Most of the difficulties have been the result of the limited capacity within the Department of Environment, in terms of both finance and manpower, to enforce the Act and its regulations. Its regional offices are grossly undermanned, with most State offices being manned by only three officers. There is a Department of Environment office at the regional level, but its activities are generally perceived as concentrating largely on pollution control. Although the offices serve a useful purpose in enabling communication and feedback with the State and local officials, the effectiveness of such an arrangement, especially regarding planning and management, is still in question. Further, it is not a prerogative of the Department of Environment to undertake consultations on every matter on development at the State and local levels. In any case, not all land offices at the district level consult the Department on matters pertaining to land conversion. Usually, the Department is usually consulted after a decision has been made on the location of a project. Economic and sometimes political considerations assure top priority in the implementation of development projects, and environmental concerns may not be given due consideration. The final decision on whether or not to approve a certain project in a particular location lies entirely with the State authorities.
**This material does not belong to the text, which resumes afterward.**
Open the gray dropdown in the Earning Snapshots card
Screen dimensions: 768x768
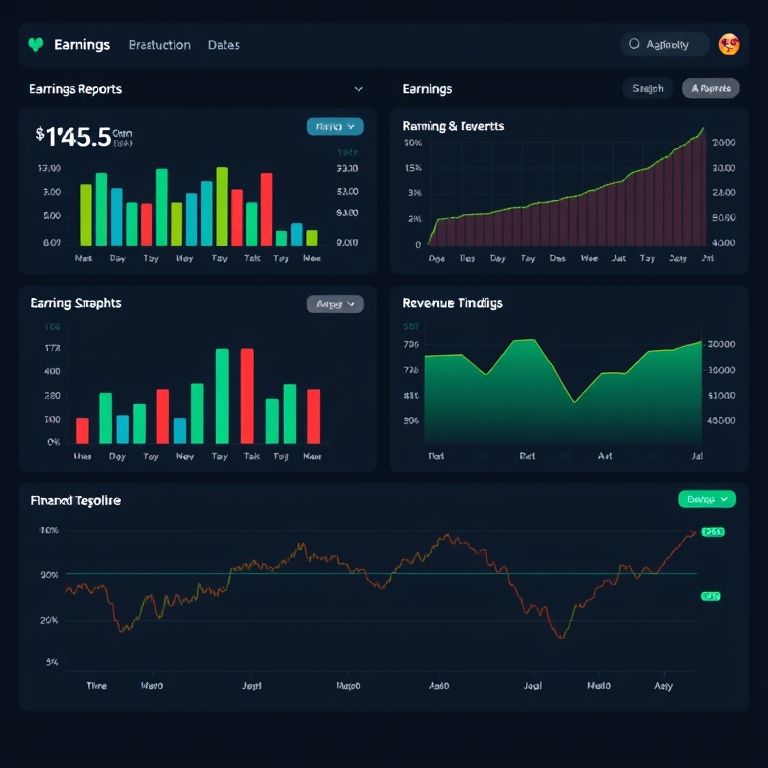(334, 304)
The need to integrate local development planning and environmental considerations is even more imperative given that statutory requirements regarding environmental protection are not part of the licensing requirements of the local authorities. All development projects require adherence to the provisions of the Environmental Quality Act and its regulations. However, those requirements are not incorporated in planning approvals at the local level. As such, a local authority can give planning permission for buildings, and is statutorily bound to do so if all other conditions are satisfied, even where there is no evidence of conformance to the statutory provisions of the Environmental Quality Act. The satisfaction of environmental considerations could be ensured if the related statutory requirements are made part of the requirements for planning permission. Such is the case with the licensing of trades; one example is the delegation, by the Ministry of Health to the local authorities, of the power to enforce the Food Act.
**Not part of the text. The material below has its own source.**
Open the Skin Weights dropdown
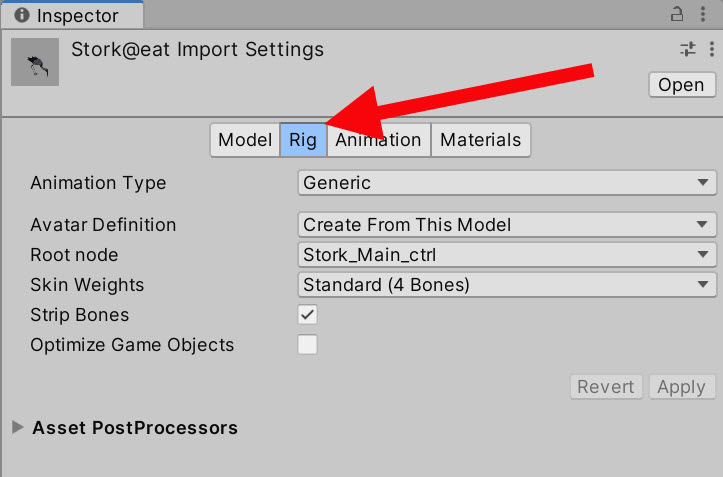Image resolution: width=723 pixels, height=477 pixels. (x=507, y=285)
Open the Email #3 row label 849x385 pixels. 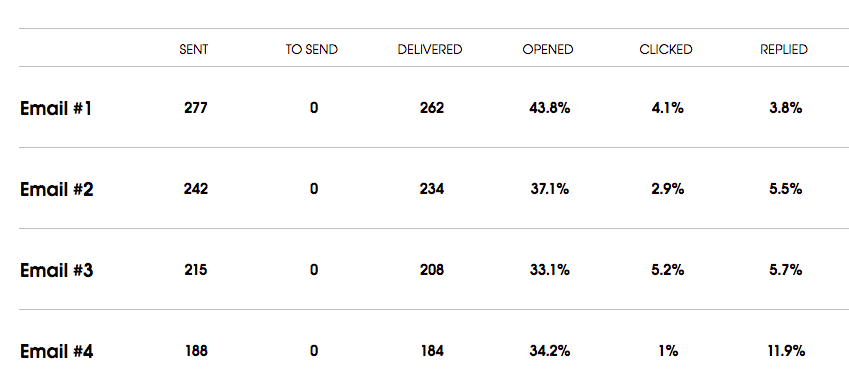[56, 270]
It is also important to ensure the integration of environmental considerations and responsibility into local planning, as the local authorities are the first to know of any breach of statutory conditions related to environment. For example, section 6 of the Environment Quality (Sewage and Industrial Effluents) Regulations, 1979, prohibits the use of land for storing and destroying hazardous waste without the prior permission of the director-general of the Department of Environment. Any breach of that condition is bound to come to the notice of the relevant local authority, given the understaffing situation in the regional environment offices and the far removed position of the Department of Environment. But the local authority is powerless to do anything other than report the matter to the Department.
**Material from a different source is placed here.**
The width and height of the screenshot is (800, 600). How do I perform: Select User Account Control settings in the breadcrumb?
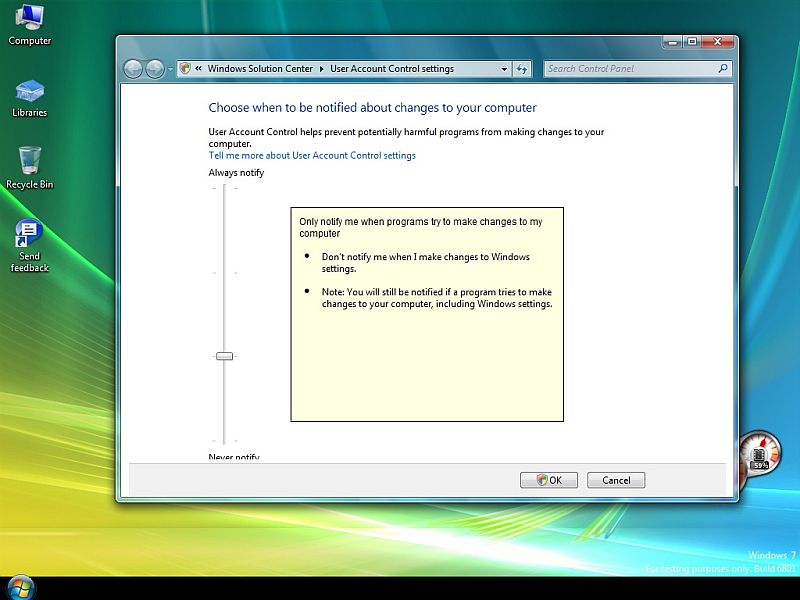393,69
The institutional and legal structures of local government are generally not equipped for enforcement purposes. The existing administrative structure prohibits effective communication and interaction among agencies involved in the assessment of a development activity. The normal channel of communication (through letters) generally takes time and can be tedious. The setting up of interdepartmental committees is often used as a means to resolve that constraint. However, shortcomings are faced when a mix of State and federal agencies is involved. Those agencies are quite separate in their perspectives, and often their objectives and priorities do not coincide. Although channels of communication exist at the highest level, such as the National Land Council, the National Council for Local Government and the meetings of chief ministers, greater interaction by personnel is required at the working level where the bulk of day-to-day matters can be resolved (Ho, 1988). However, should the local authorities have the necessary powers of enforcement, quick action would be possible against any breach of the EQA and its regulations; such action would help to contain any damage to the environment.